Directions: Check each line of the entries below for the word "agent" and state only how many lines have it.

Dataset entries:
···
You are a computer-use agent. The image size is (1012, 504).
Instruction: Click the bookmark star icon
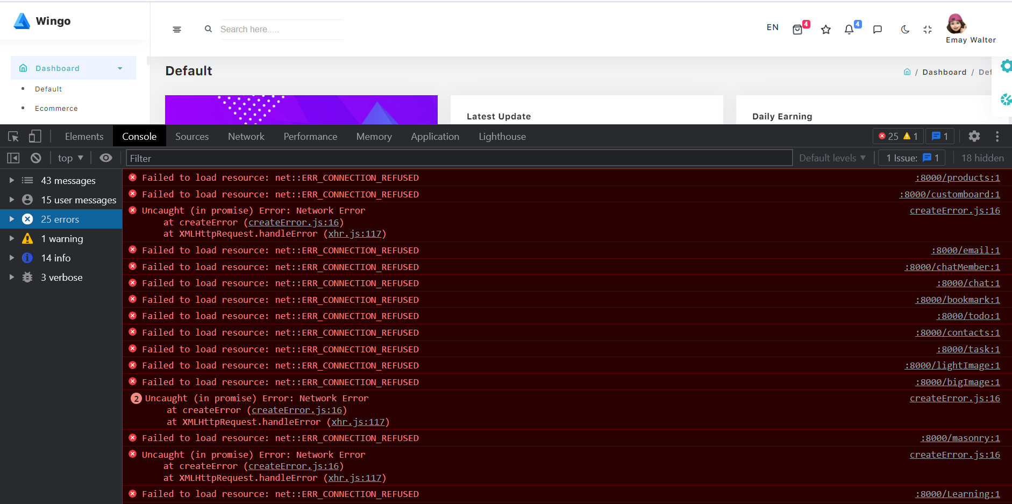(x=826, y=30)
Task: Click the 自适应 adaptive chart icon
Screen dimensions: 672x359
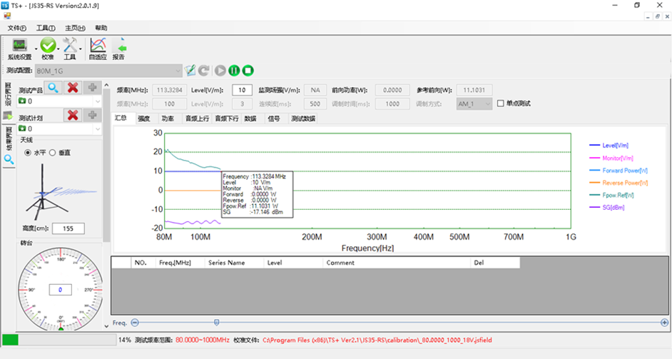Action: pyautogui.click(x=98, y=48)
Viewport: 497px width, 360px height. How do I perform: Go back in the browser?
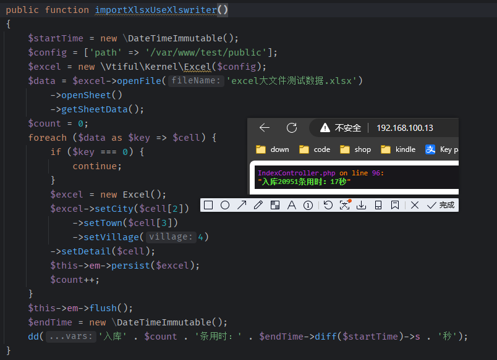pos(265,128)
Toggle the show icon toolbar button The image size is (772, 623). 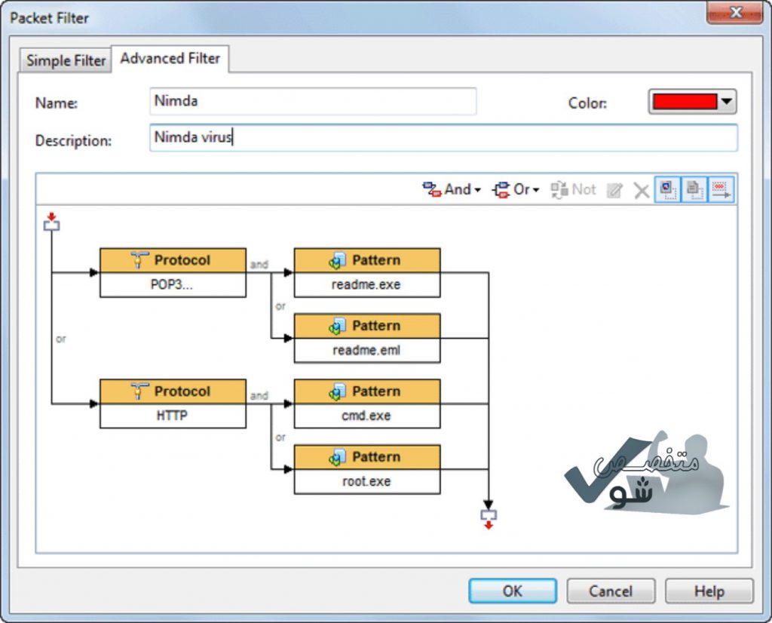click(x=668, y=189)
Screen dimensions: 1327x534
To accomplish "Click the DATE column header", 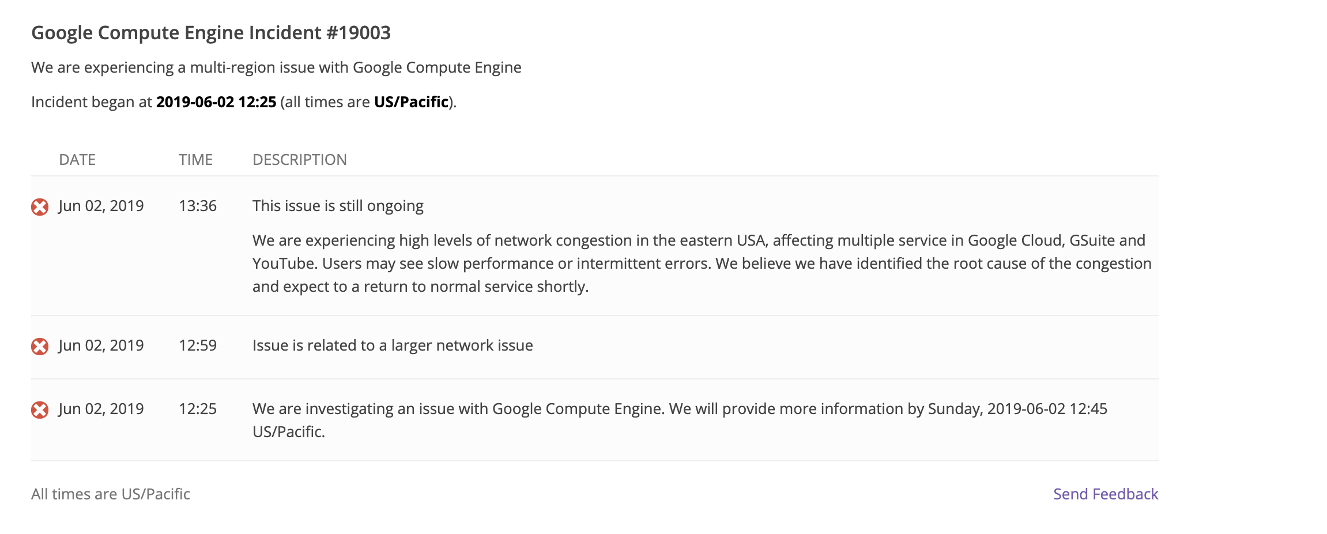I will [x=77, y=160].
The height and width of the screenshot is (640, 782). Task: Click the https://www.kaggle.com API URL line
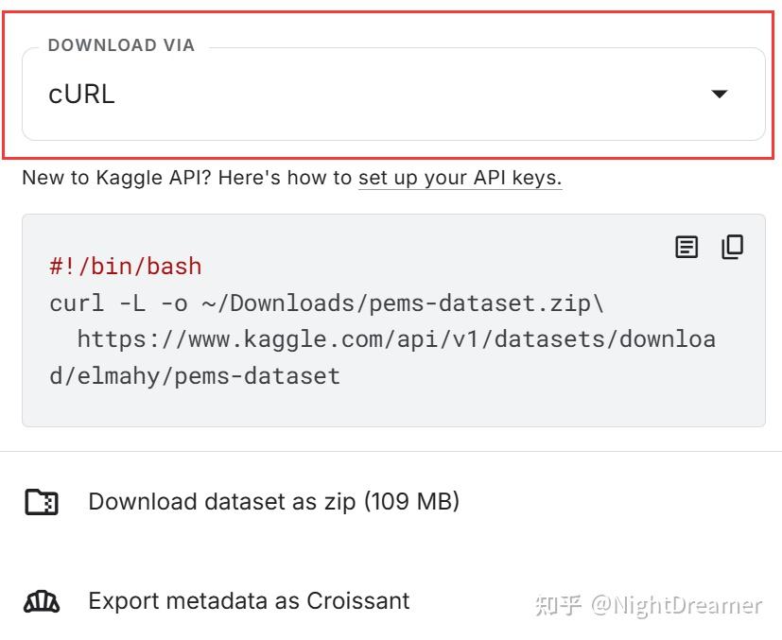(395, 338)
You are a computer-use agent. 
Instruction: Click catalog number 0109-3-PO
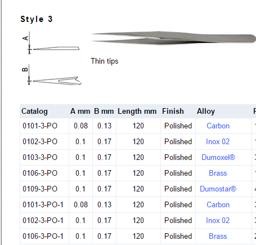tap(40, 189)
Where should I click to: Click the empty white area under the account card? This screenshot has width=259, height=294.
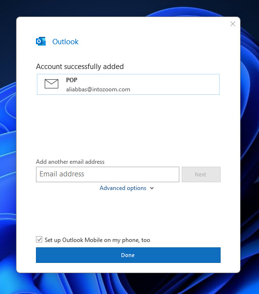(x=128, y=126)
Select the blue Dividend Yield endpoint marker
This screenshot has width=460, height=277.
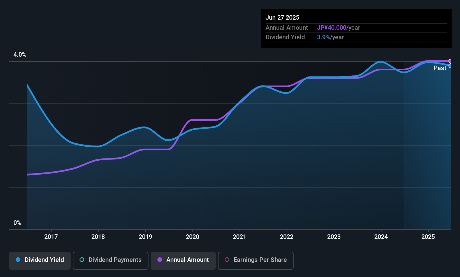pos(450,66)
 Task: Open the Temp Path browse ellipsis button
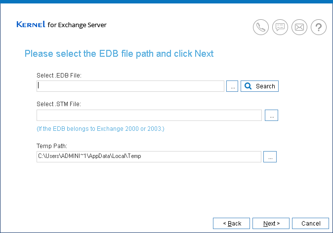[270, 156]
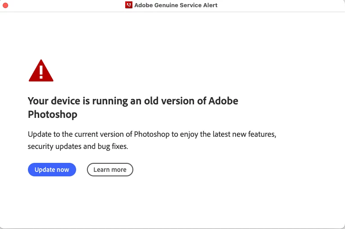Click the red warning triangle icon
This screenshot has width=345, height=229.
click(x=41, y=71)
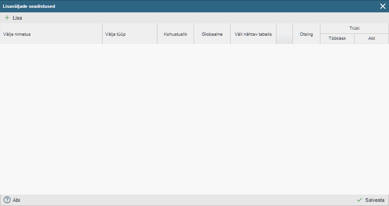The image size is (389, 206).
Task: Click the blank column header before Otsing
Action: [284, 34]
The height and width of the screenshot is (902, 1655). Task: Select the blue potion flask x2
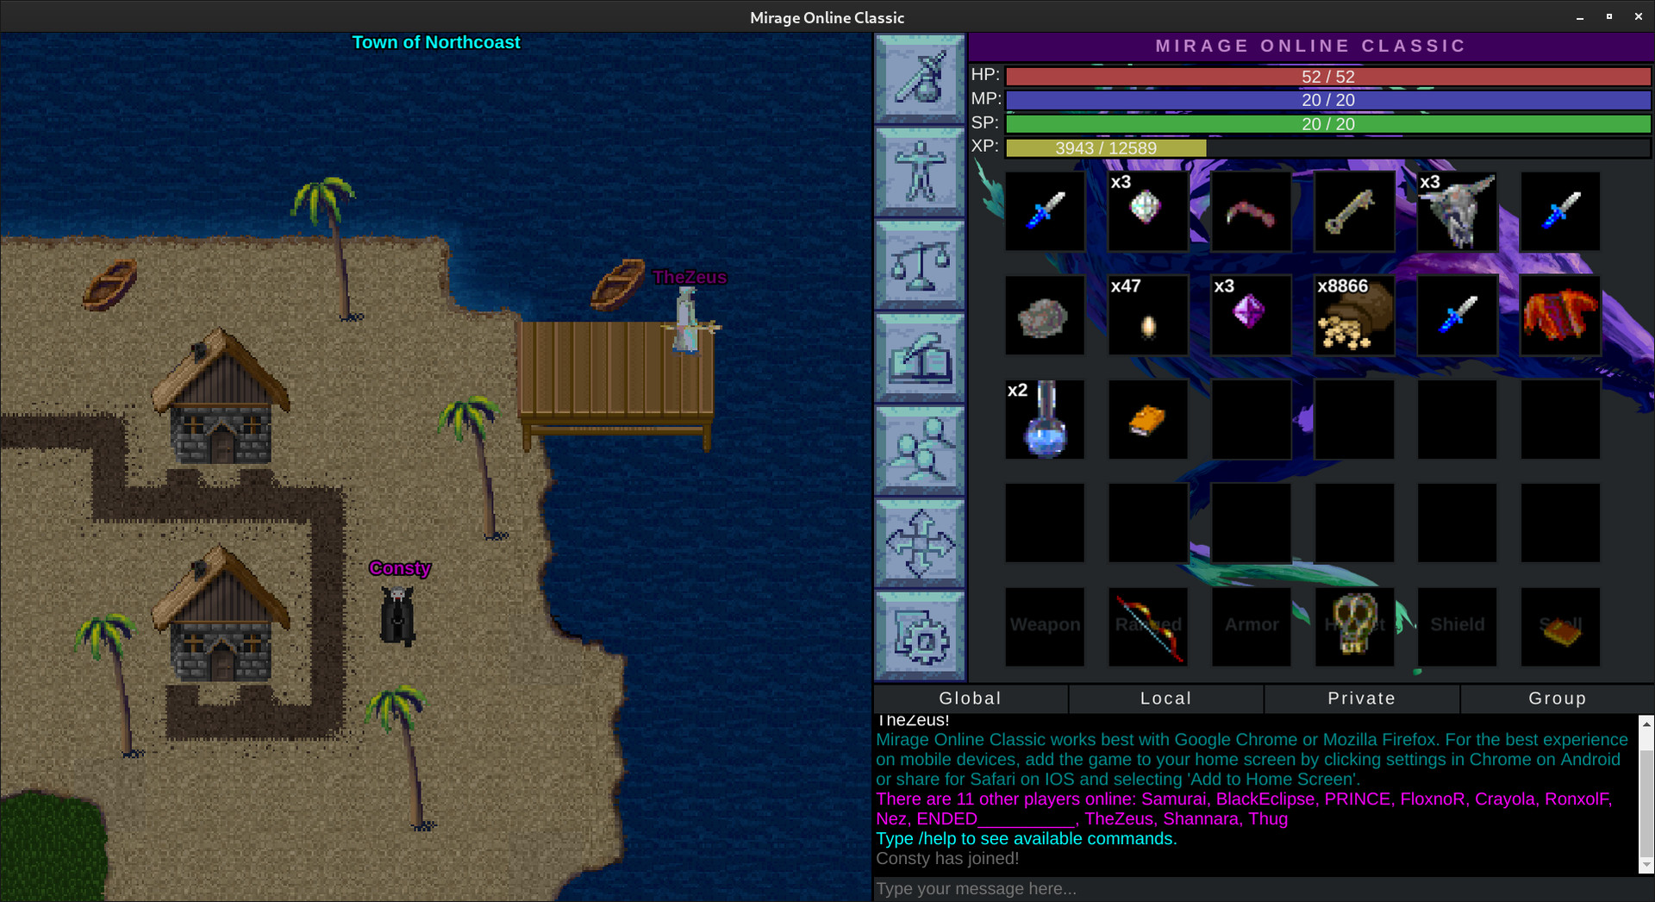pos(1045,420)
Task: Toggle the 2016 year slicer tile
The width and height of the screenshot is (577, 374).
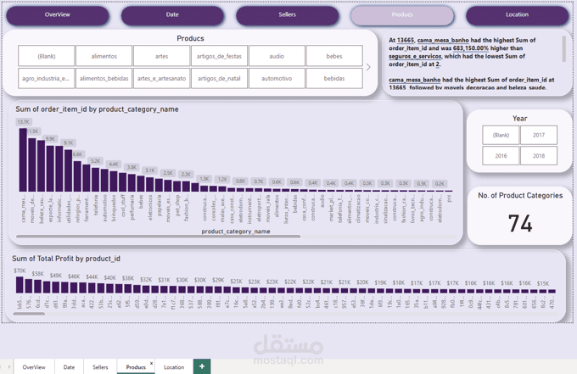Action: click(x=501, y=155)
···
Response area: 2